Toy examples illustrating the “typicality” or centrality of various class instances X of the Y classes (a) animal, (b) sport, (c) (to) move.

Figure 1

Toy examples illustrating the “typicality” or centrality of various class instances X of the Y classes (a) animal, (b) sport, (c) (to) move.

Second, the graded LE relation also arises when one asks about the applicability of concepts to objects: The boundaries between a category and its instances are much more often fuzzy and vague than unambiguous and clear-cut (Kamp and Partee, 1995). In other words, the graded membership (often termed vagueness) measures the graded applicability of a concept to different instances. For instance, it is not clear to what extent different objects in our surroundings (e.g., tables, pavements, washing machines, stairs, benches) could be considered members of the category chair despite the fact that such objects can be used as “objects on which one can sit.”

The notions of typicality and graded membership are not limited to concrete or nominal concepts, as similar gradience effects are detected for more complex and abstract concepts (e.g., “To what degree is THESIS an instance/type of STATEMENT?”) (Coleman and Kay, 1981), or action verbs (Pulman, 1983) and adjectives (Dirven and Taylor, 1986).

In short, graded membership or vagueness quantifies “whether or not and to what degree an instance falls within a conceptual category,” whereas typicality reflects “how representative an exemplar is of a category” (Hampton, 2007). The subtle distinction between the two is discussed and debated at length from the philosophical and psychological perspective (Osherson and Smith, 1981; Kamp and Partee, 1995; Osherson and Smith, 1997; Hampton, 2006, 2007; Blutner, Pothos, and Bruza, 2013; Decock and Douven, 2014). In our crowdsourcing study with non-expert workers, we have deliberately avoided any explicit differentiation between the two phenomena captured by the same intuitive “to-what-degree” question, reducing the complexity of the study design and allowing for their free variance in the collected data in terms of their quantity and representative concept pairs. In addition, the distinction is often not evident for verb concepts. We leave further developments with respect to the two related phenomena of typicality and vagueness for future work, and refer the interested reader to the aforementioned literature. However, we already provide preliminary qualitative analyses in this article (see Section 5) suggesting that both phenomena are captured in graded LE ratings.

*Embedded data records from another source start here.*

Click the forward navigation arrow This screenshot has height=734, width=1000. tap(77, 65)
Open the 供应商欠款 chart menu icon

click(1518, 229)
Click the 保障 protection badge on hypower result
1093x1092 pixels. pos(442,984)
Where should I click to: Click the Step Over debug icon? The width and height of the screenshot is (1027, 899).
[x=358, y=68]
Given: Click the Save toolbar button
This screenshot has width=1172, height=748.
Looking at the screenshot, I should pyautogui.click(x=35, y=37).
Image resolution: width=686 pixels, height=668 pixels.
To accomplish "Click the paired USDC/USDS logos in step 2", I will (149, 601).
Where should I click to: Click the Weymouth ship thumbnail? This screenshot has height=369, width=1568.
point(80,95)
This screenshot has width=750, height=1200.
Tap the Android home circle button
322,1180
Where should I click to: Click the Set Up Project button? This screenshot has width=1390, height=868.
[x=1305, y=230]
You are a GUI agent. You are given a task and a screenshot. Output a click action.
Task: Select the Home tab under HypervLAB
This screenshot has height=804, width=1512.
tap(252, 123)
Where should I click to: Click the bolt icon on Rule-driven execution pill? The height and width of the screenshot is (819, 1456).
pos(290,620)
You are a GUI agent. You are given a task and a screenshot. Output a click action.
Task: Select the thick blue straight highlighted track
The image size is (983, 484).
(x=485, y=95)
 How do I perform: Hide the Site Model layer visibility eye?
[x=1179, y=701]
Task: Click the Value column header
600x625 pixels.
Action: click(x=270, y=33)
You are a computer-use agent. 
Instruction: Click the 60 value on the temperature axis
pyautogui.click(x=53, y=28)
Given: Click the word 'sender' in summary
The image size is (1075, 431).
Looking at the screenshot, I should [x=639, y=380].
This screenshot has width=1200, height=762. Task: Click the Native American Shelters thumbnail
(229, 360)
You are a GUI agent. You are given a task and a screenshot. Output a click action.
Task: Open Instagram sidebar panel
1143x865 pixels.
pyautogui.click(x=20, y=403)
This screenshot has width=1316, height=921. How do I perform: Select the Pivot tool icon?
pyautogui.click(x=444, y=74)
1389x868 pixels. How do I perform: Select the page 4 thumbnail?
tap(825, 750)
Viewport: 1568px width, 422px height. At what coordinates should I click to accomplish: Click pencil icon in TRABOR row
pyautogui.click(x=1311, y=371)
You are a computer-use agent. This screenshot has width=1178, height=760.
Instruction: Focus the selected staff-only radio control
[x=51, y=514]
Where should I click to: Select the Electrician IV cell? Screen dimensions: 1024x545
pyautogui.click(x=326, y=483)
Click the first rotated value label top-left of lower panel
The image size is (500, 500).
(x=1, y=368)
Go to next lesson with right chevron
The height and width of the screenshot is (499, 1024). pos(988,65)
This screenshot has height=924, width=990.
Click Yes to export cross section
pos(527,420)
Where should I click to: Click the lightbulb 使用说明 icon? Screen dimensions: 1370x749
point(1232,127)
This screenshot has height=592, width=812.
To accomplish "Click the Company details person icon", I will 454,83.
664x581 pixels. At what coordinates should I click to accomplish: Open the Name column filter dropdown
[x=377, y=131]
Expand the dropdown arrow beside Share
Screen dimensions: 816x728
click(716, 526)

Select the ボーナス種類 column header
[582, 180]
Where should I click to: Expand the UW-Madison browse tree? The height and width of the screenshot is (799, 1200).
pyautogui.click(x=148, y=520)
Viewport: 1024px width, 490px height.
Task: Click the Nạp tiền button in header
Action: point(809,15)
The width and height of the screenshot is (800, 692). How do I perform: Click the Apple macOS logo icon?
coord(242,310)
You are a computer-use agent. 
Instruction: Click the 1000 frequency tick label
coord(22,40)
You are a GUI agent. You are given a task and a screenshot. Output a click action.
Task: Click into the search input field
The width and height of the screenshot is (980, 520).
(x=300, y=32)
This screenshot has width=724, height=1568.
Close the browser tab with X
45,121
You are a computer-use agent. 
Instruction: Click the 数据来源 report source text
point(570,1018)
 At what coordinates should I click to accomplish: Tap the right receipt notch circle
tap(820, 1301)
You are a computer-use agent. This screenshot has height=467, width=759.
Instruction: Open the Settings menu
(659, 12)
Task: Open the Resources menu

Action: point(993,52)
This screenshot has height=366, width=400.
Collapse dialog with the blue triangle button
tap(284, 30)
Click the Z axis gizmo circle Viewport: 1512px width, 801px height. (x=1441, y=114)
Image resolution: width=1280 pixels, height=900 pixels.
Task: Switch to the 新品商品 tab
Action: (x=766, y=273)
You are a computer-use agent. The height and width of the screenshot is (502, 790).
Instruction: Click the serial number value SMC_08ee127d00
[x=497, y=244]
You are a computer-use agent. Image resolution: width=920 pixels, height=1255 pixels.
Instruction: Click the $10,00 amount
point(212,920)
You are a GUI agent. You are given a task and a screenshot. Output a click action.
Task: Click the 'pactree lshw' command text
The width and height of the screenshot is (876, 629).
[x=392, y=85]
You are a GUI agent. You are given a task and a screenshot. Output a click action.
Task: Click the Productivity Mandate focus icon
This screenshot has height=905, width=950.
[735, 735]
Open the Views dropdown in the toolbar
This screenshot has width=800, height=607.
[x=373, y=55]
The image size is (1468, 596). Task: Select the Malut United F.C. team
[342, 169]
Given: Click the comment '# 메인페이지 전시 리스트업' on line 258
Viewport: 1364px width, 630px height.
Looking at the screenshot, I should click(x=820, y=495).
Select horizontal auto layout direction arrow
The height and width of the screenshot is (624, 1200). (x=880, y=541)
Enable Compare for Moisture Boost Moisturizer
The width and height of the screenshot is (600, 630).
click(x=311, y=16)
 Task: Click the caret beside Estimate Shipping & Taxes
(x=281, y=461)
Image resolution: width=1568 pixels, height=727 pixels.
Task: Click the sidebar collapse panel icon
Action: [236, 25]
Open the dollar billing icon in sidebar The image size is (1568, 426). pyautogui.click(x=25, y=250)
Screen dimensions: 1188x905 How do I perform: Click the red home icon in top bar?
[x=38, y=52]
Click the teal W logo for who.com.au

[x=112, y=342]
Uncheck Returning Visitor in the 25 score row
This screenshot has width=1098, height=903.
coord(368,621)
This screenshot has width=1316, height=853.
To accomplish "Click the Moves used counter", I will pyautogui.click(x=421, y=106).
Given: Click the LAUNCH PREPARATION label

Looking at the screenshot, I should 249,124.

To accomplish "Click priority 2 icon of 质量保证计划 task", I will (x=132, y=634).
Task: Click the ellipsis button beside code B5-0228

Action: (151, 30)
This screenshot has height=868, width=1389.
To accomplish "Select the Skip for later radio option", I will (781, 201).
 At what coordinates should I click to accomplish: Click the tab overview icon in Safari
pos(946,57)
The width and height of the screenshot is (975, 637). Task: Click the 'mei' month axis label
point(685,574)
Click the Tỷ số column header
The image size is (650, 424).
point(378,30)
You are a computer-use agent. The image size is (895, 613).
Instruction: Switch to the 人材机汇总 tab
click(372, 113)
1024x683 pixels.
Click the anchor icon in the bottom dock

Relation to Relational Similarity. A strand of related research on relational similarity (Turney, 2006; Jurgens et al., 2012) also assigns the score s to a pair of concepts (X, Y). Note that there exists a fundamental difference between relational similarity and graded LE. In the latter, s refers to the degree of the LE relation in the (X, Y) pair, that is, to the levels of typicality and graded membership of the instance X for the class Y, whereas the former quantifies the typicality of the pair (X, Y) for some fixed lexical relation class R (Bejar, Chaffin, and Embretson, 1991; Vylomova et al., 2016), for example, to what degree the pair (snake, animal) reflects a typical LE relation or a typical synonymy relation.5

Graded LE vs. Semantic Similarity. A plethora of current evaluations in NLP and representation learning almost exclusively focus on semantic similarity and relatedness. Semantic similarity as quantified by, for example, SimLex-999 or SimVerb-3500 (Gerz et al., 2016) may be redefined as graded synonymy relation. The graded scores there, in fact, refer to the strength of the synonymy relation between any pair of concepts (X, Y). One could say that semantic similarity aims to answer the question to what degree X and Y are similar.6 Therefore, an analogy between previously annotated semantic similarity data sets and our objective to construct a graded LE data set may be utilized to introduce the graded LE task and facilitate the construction of HyperLex.

3. Design Motivation

3.1 Lexical Entailment Evaluations in NLP

Because the work in NLP and human language understanding focuses on the ungraded version of the LE relation, we briefly survey main ungraded LE evaluation protocols in Section 3.1.1, followed by an overview of benchmarking LE evaluation sets in Section 3.1.2. We show that none of the existing evaluation protocols coupled with existing evaluation sets enables a satisfactory evaluation of the capability of statistical models to capture graded LE. As opposed to existing evaluation sets, by collecting human judgments through a crowdsourcing study our new HyperLex evaluation set also enables qualitative linguistic analysis on how humans perceive and rate graded lexical entailment.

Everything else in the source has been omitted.